> _Text under study_:
ORFribo inputs#
ORFribo takes as inputs several files that must be stored either in the /database/ or /fastq/ folders of the container (see here for more details on the preparation of the folders of the container).
The following files must be stored in the /database/ directory of the container#
- a fasta file containing the nucleotide sequences of the chromosomes or contigs of a genome
- the original annotation of the genome in a gff file (see the GFF3 documentation for more details on the gff3 format).
- the gff file containing the ORFs to be analyzed. We strongly recommend using the gff file generated by ORFtrack that contains the ORF annotation of the input genome according to ORFtrack definition and parameters (ORF length and overlap). That said, the user can provide his/her own ORF annotation file. In this case, the ORF category of each annotated ORF (even if there is only one category, it must be named explicitly) must be indicated in the 3rd column of the gff file (see the ORFtrack output as example in ORFmine/examples/database/mapping_orf_Scer.gff)

> _What you are asked to do_:
Retype the part of the ORFribo inputs page starting at "The following files" and ending at "the gff3 format).".

> _Given entries_:
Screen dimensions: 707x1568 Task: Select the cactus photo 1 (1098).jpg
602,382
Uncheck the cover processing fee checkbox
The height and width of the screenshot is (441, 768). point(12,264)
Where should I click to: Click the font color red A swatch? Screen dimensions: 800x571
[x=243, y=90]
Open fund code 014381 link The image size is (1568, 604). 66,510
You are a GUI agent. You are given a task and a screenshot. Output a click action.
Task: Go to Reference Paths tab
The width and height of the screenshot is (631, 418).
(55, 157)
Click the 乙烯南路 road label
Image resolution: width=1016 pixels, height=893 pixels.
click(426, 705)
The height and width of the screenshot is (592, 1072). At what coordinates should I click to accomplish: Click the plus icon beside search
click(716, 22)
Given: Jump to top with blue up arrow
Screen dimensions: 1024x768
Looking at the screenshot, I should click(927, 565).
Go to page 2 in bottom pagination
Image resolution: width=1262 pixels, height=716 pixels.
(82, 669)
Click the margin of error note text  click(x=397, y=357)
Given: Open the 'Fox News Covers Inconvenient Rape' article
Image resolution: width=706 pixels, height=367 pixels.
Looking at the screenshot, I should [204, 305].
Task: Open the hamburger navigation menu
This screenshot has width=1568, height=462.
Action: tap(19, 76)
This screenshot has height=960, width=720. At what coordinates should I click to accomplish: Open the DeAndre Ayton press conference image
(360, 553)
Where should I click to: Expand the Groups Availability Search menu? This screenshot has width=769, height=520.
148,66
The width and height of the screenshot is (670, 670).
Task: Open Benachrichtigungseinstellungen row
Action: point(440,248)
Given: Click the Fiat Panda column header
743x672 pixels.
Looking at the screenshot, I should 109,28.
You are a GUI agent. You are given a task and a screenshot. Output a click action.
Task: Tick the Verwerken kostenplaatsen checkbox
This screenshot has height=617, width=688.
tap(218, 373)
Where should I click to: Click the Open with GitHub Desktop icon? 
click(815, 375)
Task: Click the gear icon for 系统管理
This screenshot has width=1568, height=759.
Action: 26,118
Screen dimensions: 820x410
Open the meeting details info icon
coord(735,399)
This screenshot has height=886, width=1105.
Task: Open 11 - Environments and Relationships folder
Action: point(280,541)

> _Answer to this exercise_:
The following files must be stored in the /database/ directory of the container#
- a fasta file containing the nucleotide sequences of the chromosomes or contigs of a genome
- the original annotation of the genome in a gff file (see the GFF3 documentation for more details on the gff3 format).